Tabagismo no século XXI: problemas e consequências

Enviada em 26/11/2020

No início do século XX, fumar era considerado tendência para a população, demonstração de luxo e poder, tornando-se presente nos famosos filmes norte-americanos da época. Entretanto, diante do elevado consumo de cigarro no Brasil, é notório que no século XXI a problemática se mantém. Nesse contexto, deve-se analisar como as influências na formação dos jovens e como as possíveis doenças futuras do fumante refletem essa realidade.

Inicialmente, é necessário ressaltar que grande parte dos fumantes iniciam o uso do tabaco jovem por defluências midiáticas ou do meio social. De acordo com o escritor George Orwell, a massa mantém a marca, a marca mantém a mídia e a mídia controla a massa. Sob essa ótica, constata-se que o discurso introduzido, na modernidade, moldou comportamento do cidadão a acreditar que fumar é uma prática positiva e sem consequências. Desse modo, percebe-se que se faz necessário um posicionamento da propagação do desafio com contornos específicos.

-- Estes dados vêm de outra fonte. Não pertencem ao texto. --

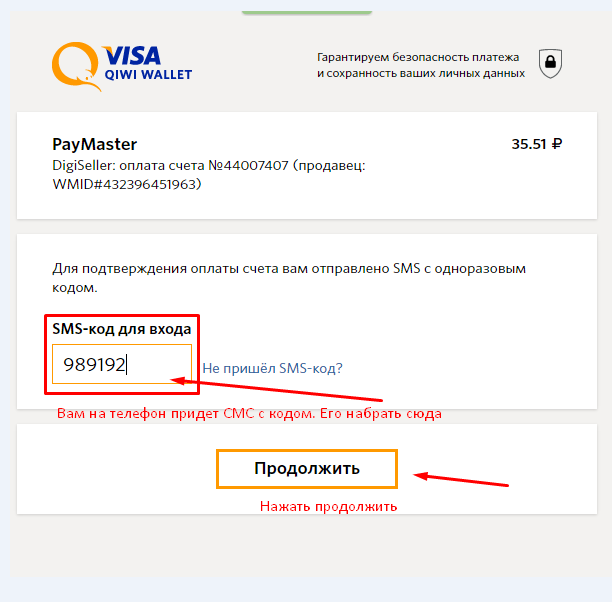This screenshot has height=602, width=612.
Task: Click the red 'Вам на телефон придет СМС' note
Action: (x=249, y=413)
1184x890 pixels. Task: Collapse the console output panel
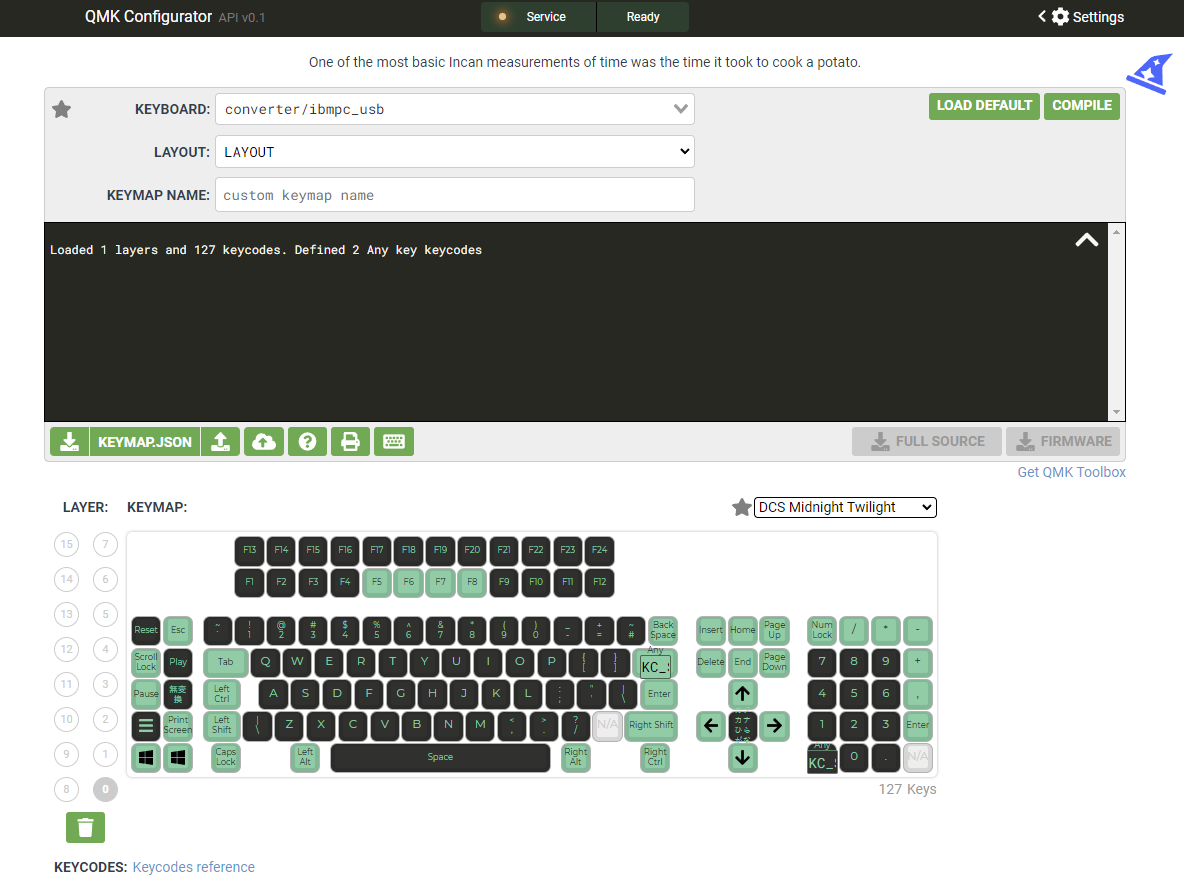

Além disso, o problema não se encerra em si, o consumo do tabaco acarreta doenças, em sua maioria respiratória. Segundo o médico cientista, Drauzio Varella, o sistema de saúde no Brasil é centrado na doença, mas precisa ser centrada na prevenção. Esse cenário evidencia, assim o aumento de fumantes com desinformado dos futuros problemas de saúde. Dessa maneira, é perceptiva a indiligência por parte do estado no que diz respeita prevenção.

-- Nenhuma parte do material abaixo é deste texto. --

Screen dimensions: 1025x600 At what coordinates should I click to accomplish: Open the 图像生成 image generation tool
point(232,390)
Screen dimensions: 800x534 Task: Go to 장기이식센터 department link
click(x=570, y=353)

Fica evidente, portanto, que ainda há entraves para garantir a concretização de políticas que visem a construção de um mundo melhor. Destarte, para resolver o consumo de tabaco é necessário que o Ministério da Saúde, campanhas publicitárias a fim de alertar os malefícios do cigarro. Cabe ademais, ao Ministério da Educação implantar discussões sobre o tema nas escolas com o objetivo de formar jovens e crianças que não fume. A partir dessas ações promover a diminuição do tabagismo no século XXI.